Yanıma gelip dizlerinin üzerine çöktü. Başımı önüme eğdim ve gözlerimi kapattım. Canımdan çok ruhum acıyordu. Şeytan bana zarardan başka bir şey vermemişti. Onu görmek istemediğim için gözlerimi sımsıkı kapattım ama göz yaşlarım bu anı bekliyormuş gibi yanağıma doğru yol almaya başladılar.

Çok dolmuştum. Bir güne nasıl bu kadar şey sığdırabilmiştim?

Yaralanmaktan, itip kakılmaktan öyle sıkılmıştım ki!

Sağ elim hala boynumda duruyordu. Yanması geçmemişti. Aksine çoğalıyordu ve bütün vücuduma acıyı yayıyordu.

Şeytandan ise ses gelmiyordu. Birkaç saniye sonra bedenimde nazik dokunuşlarını hissettim. Bu hareketlenme canımı acıttığı için ağzımdan kısık bir inleme kaçtı. Şeytan bedenimi yavaşça göğsüne yaslamış ve kanatlarını da etrafıma dolamıştı. Beni sımsıkı tutuyordu.

Boynumda olan elimi yavaşça tuttu ve indirdi. Derin bir nefes aldım ve gözlerimi açtım. Gözyaşlarım yüzünden etrafı bulanık görüyordum. Sadece Savaş'ın boynuma dikkatle bakan suratını seçebilmiştim.

Gözlerini kapattı. Ona bir şey olmamıştı, neden acı çekiyordu? "Özür dilerim, çok özür dilerim Dolunay" Duraksadı ve yutkundu. "Çok geç kaldım" Dedi ve gözlerini açıp elini kolumdaki kanlar içinde kalmış izime uzattı. Anlamını bilmediğim sözcükler mırıldanmaya başlamıştı. Sanki büyü yapıyordu.

Yaptığı şey her ne ise artık daha iyi hissediyordum, izimdeki sızlama geçmişti. Sadece boynumdaki acı kalmıştı. Elini izimden çekti ve bu seferde boynuma getirdi. Acıyan yerin üzerinde parmaklarını nazikçe gezdirdi. Bunu yaparken kaşları çatılmıştı.

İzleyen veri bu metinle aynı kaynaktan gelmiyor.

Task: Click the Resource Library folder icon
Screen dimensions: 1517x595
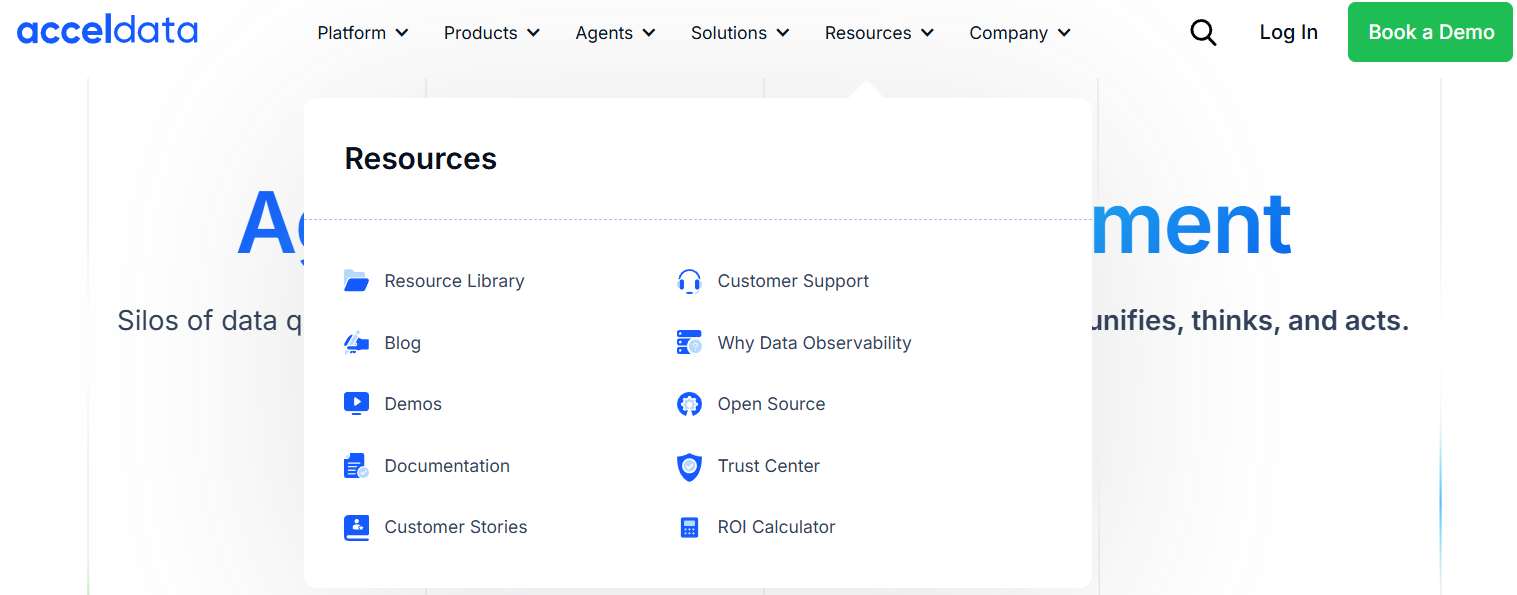Action: 357,280
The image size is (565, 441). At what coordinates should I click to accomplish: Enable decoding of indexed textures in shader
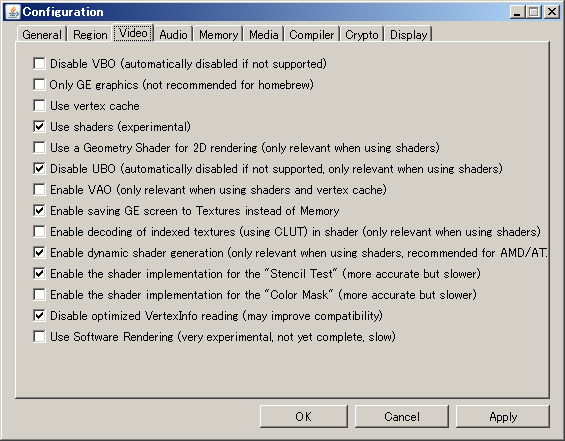coord(39,232)
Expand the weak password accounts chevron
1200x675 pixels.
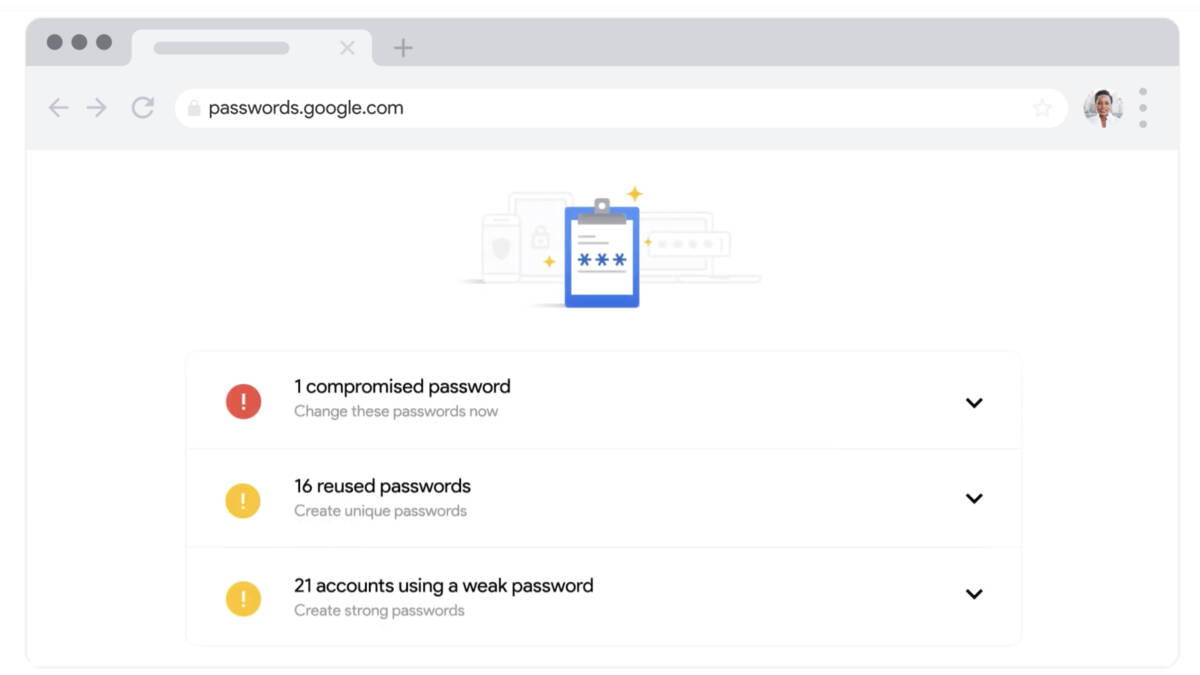974,594
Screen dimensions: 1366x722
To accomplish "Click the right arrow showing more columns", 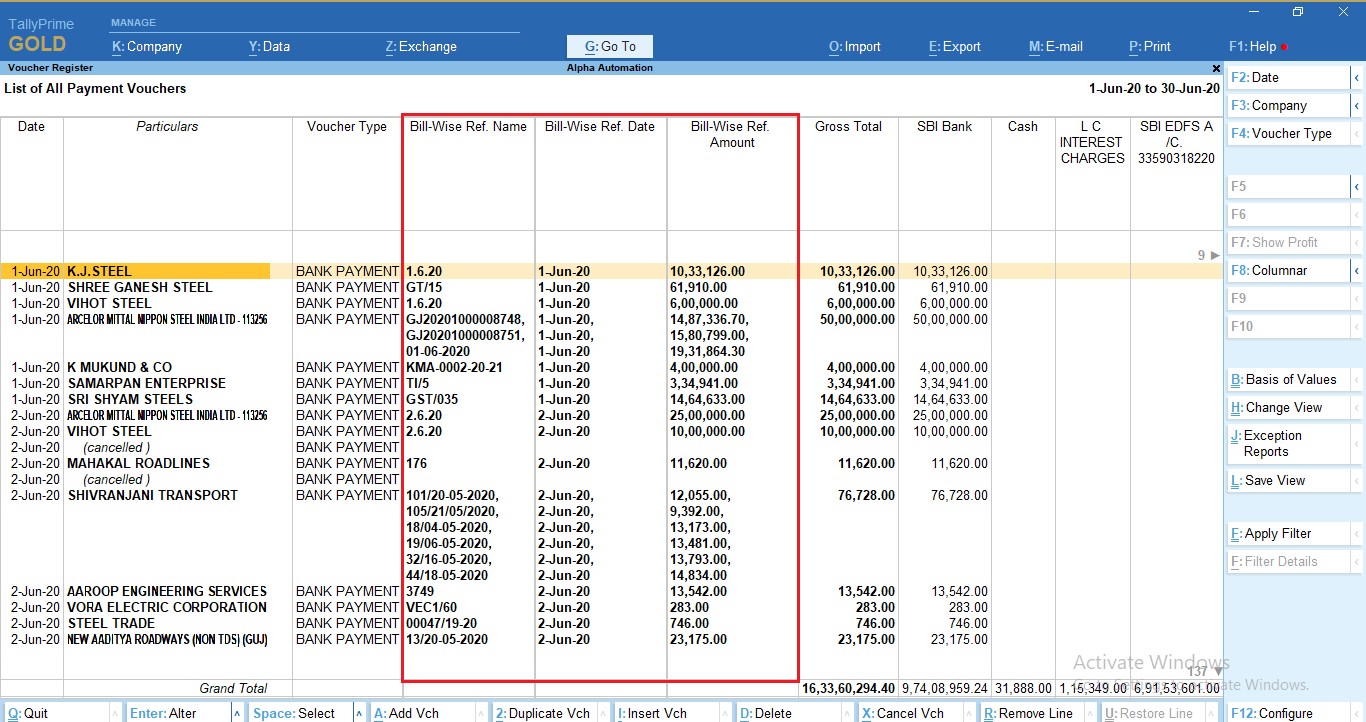I will pyautogui.click(x=1215, y=256).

Birileri yanımıza gelmişti. Şeytan siyah kanatlarını etrafımızdan çektiğinde endişeyle boynuma bakan abimi gördüm.

"Hayır..." Abimin ardından yanımıza gelen Ece gözlerini kocaman açmış ve elini ağzına götürmüştü. Bu kadar mı kötüydü? Bana ne yapmıştı o vampir?

Yiğit'te yanımıza geldiğinde ve çaresiz bakışlarını yüzümde hissettiğimde yaratıkları hallettiklerini anladım. Biraz olsun rahatlamıştım.

Tabi bana canavar görmüş gibi bakmaları hiç hoşuma gitmemişti.

"Bu... Bu da ne?" Yiğit boynuma bakıp soruyu sormuştu.

Herkesin belli yerlerinde çizikler vardı, henüz iyileşmemişlerdi. Şeytanda da dünden kalma izler vardı. Savaştan çıkmışa benziyorduk. Hoş, zaten öyle olmuştu. En perişanları da bendim sanırım...

Abim, bakışlarını boynumdan çekti ve şeytana baktı. "Hepsi senin suçun Savaş" Dedi sıktığı dişlerinin arasından. "Sana sinirle hareket etme demiştim."

"Onu Esma'ya götürelim" Ece'nin sesiyle herkes ona dönmüştü. Abim derin bir nefes aldı ve gözlerini sinirlerine hakim olmak istercesine sıkıca kapadı.

"Bunları düzeltmenin bir yolunu bul yoksa ben seni düzelteceğim şeytan" Dedi abim Savaş'a hitaben. Tabi boynumdaki izi dikkatle inceleyen şeytan abimi pek umursuyor gibi görünmüyordu.

Şeytan genel olarak kimseyi umursamıyordu.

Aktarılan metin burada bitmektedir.